> _REQUIRED TASK_
Switch "screenshot" to "screen capture" in everything from "renewed (472, 220)" down to "which is located at coordinates (798, 163).", and write those lines out again with nothing else changed.

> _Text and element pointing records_
— begin —

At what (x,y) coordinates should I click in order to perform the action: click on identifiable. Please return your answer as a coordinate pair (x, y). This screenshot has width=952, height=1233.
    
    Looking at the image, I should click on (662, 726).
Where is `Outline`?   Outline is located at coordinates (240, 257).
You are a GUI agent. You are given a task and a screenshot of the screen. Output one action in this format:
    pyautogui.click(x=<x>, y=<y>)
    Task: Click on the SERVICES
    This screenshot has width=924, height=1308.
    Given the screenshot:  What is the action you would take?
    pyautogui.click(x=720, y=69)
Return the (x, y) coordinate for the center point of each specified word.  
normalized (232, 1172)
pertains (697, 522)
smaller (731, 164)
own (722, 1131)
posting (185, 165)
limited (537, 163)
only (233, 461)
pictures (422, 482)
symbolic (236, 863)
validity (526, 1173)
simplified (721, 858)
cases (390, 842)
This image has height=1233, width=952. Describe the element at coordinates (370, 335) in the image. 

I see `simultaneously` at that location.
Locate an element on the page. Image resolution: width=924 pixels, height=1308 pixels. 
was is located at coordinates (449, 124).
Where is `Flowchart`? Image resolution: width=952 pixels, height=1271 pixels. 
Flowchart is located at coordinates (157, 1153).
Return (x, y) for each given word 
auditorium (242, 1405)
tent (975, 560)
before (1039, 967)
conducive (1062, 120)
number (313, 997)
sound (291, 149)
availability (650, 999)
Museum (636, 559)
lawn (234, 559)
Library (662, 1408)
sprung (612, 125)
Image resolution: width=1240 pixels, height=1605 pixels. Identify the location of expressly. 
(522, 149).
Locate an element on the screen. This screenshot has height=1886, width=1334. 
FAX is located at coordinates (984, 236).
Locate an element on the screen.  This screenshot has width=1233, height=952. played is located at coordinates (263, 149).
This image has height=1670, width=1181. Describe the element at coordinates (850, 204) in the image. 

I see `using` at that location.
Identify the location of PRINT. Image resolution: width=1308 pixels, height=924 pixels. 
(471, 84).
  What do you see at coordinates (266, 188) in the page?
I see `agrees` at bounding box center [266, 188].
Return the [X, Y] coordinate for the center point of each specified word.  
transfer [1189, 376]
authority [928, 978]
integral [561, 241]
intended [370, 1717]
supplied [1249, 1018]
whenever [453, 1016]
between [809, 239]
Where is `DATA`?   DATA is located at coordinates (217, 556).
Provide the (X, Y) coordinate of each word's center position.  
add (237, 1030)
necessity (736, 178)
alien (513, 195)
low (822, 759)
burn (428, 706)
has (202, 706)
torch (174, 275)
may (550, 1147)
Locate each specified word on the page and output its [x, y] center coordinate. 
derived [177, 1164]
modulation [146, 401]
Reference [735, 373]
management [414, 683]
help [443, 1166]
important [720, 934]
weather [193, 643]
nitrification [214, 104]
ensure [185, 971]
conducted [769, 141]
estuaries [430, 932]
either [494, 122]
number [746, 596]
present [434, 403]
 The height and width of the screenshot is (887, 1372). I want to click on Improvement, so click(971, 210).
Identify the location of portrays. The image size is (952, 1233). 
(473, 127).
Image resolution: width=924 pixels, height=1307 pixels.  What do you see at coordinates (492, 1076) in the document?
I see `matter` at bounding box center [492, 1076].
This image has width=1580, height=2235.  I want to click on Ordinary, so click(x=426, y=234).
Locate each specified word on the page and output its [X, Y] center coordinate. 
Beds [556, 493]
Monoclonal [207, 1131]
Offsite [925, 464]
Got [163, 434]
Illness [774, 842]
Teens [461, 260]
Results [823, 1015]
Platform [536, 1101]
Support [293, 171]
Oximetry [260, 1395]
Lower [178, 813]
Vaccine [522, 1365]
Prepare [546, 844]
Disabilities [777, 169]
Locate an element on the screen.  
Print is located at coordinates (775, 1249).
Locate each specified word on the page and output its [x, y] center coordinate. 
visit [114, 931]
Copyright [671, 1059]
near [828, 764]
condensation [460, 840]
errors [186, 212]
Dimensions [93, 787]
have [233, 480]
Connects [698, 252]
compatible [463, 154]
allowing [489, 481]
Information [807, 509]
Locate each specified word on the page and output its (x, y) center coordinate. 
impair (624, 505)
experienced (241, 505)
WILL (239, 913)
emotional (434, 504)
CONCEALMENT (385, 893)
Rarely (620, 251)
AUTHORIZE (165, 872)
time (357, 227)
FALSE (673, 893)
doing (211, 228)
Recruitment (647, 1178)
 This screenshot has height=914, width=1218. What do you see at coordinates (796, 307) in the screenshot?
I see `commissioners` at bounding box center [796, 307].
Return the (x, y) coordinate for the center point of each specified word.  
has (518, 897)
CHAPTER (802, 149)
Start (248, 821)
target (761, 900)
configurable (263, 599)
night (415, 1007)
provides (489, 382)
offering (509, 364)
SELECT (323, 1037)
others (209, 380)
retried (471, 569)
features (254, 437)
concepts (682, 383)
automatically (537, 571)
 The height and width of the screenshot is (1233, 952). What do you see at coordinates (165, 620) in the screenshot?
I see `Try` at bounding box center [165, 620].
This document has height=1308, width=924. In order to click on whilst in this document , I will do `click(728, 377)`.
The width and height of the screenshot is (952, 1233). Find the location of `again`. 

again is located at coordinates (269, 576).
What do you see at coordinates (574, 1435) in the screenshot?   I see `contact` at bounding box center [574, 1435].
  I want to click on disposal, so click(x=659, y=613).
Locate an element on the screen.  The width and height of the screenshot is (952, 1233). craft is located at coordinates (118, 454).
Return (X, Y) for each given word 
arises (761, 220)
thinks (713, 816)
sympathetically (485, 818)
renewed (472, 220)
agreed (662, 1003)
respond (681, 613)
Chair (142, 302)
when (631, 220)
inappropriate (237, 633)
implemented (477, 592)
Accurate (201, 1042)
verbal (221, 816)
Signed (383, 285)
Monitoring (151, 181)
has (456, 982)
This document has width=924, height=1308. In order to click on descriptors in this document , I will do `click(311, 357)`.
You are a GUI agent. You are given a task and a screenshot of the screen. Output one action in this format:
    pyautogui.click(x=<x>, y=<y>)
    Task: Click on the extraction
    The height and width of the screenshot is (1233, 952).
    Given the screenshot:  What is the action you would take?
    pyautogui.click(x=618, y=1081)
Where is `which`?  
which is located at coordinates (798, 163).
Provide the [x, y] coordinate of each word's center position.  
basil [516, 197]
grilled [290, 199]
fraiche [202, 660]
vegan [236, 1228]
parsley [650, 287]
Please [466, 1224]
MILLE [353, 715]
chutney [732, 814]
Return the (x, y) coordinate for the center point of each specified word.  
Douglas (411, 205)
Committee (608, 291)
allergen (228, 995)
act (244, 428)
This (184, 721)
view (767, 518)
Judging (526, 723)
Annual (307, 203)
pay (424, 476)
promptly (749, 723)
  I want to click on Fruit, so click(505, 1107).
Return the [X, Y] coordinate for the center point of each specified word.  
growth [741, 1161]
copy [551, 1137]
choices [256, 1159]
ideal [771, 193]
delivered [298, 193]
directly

— end —

> _RESULT OF THIS TASK_
renewed (472, 220)
agreed (662, 1003)
respond (681, 613)
Chair (142, 302)
when (631, 220)
inappropriate (237, 633)
implemented (477, 592)
Accurate (201, 1042)
verbal (221, 816)
Signed (383, 285)
Monitoring (151, 181)
has (456, 982)
This document has width=924, height=1308. In order to click on descriptors in this document , I will do `click(311, 357)`.
You are a GUI agent. You are given a task and a screen capture of the screen. Output one action in this format:
    pyautogui.click(x=<x>, y=<y>)
    Task: Click on the extraction
    The height and width of the screen capture is (1233, 952).
    Given the screen capture:  What is the action you would take?
    pyautogui.click(x=618, y=1081)
Where is `which`?  
which is located at coordinates (798, 163).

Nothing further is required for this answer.